Isolation of surface membranes from normal and exocytotic mutant strains of Paramecium tetraurelia. Ultrastructural and biochemical characterization.

A density gradient centrifugation method for the isolation of the surface membrane complex from Paramecium tetraurelia cells is presented. The resulting "pellicles" consist predominantly of the somatic cell membrane and the underlying alveolar membranes. Marker enzyme activities for other cell components are low and SDS-polyacrylamid-gel electrophoreses indicate the presence of only minor amounts of ciliary and secretory proteins. Pellicles were prepared from different strains: (a) Exocytosis-capable strains with the normal set of exocytotic organelles ("trichocysts") docked to the cell membrane (strains 7S, K 401, and 9-18 degrees C), (b) exocytosis-uncapable strains (although with normal trichocyst attachment: nd 9-27 degrees C, nd 6, nd 7) and (c) strain from tam 38 with empty docking sites and rare, defective, free trichocysts.
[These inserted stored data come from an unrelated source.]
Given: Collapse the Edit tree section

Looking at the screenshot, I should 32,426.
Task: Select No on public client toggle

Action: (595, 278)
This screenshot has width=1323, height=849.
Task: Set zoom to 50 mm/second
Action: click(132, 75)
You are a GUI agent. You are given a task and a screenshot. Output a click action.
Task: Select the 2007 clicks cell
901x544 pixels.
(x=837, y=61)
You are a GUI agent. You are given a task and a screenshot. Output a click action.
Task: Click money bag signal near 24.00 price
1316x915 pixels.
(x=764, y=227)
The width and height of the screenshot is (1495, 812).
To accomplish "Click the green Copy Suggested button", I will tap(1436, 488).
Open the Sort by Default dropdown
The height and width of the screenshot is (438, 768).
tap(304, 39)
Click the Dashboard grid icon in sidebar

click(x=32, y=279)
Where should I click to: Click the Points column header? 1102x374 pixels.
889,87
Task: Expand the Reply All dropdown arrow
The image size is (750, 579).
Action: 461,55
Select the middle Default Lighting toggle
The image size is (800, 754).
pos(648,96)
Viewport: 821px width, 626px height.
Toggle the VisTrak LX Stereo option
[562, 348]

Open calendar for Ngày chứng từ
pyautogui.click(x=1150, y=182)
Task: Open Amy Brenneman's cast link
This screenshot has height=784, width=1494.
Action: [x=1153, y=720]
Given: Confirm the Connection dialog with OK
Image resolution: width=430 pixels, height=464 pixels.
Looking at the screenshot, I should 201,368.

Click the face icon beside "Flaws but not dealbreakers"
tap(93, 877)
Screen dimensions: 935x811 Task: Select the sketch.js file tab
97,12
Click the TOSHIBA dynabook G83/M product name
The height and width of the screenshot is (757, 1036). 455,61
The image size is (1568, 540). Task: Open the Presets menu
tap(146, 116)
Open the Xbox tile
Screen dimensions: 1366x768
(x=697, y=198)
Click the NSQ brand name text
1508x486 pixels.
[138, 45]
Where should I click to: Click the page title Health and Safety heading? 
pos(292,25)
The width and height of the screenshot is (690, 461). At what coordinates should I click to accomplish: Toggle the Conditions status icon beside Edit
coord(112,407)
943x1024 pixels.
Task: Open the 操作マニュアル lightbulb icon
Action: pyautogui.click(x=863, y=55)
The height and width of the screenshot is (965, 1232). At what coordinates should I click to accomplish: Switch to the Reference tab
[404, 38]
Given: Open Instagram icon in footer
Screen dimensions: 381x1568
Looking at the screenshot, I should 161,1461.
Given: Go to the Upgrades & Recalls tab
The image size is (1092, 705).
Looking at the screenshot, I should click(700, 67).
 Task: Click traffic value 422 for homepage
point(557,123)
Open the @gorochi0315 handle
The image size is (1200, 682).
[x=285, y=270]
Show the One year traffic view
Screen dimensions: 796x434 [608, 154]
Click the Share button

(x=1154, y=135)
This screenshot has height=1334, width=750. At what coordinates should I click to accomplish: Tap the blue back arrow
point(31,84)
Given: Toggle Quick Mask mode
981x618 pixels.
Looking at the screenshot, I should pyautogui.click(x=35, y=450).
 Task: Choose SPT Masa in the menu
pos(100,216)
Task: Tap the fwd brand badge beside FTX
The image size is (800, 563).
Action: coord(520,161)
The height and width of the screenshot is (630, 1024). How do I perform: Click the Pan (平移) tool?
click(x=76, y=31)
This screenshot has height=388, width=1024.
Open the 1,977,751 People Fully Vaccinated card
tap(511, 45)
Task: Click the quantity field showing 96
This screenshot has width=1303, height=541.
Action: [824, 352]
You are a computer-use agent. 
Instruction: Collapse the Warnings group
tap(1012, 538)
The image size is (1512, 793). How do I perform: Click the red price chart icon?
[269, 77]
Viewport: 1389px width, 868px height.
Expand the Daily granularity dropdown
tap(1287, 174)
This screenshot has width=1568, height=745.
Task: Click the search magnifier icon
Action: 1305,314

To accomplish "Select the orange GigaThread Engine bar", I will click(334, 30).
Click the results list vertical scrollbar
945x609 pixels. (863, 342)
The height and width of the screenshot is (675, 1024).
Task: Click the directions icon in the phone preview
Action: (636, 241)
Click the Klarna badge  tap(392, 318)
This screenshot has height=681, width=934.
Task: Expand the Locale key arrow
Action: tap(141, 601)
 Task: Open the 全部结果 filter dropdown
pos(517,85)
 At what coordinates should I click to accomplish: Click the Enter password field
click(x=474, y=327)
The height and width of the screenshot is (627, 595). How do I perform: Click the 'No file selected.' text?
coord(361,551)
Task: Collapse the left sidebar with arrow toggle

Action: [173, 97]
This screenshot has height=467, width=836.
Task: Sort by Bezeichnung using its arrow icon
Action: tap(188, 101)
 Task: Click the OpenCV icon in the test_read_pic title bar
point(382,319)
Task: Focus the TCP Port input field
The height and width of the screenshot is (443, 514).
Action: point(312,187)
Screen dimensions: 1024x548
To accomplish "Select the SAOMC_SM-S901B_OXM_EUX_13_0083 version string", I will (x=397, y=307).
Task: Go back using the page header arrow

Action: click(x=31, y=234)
A Ca2+-stimulated ATPase was present in the pellicles from all strains with Km (CA2+) values between 0.19 to 0.88 mM Ca2+ and Vmax between 286 to 787 nMoles Pi/mg protein/min. Km and Vmax was identical for all strains of group (a). Vmax was significantly lower for all strains of group (b) and still lower for group (c). Similar group differences were found for Km (except for strain nd 6). Freeze-fracture analysis shows that the disruption of the membrane-to-membrane attachments during fractionation is paralleled by the disarrangment of the regular arrays ("rings", "rosettes") of membrane-integrated particles.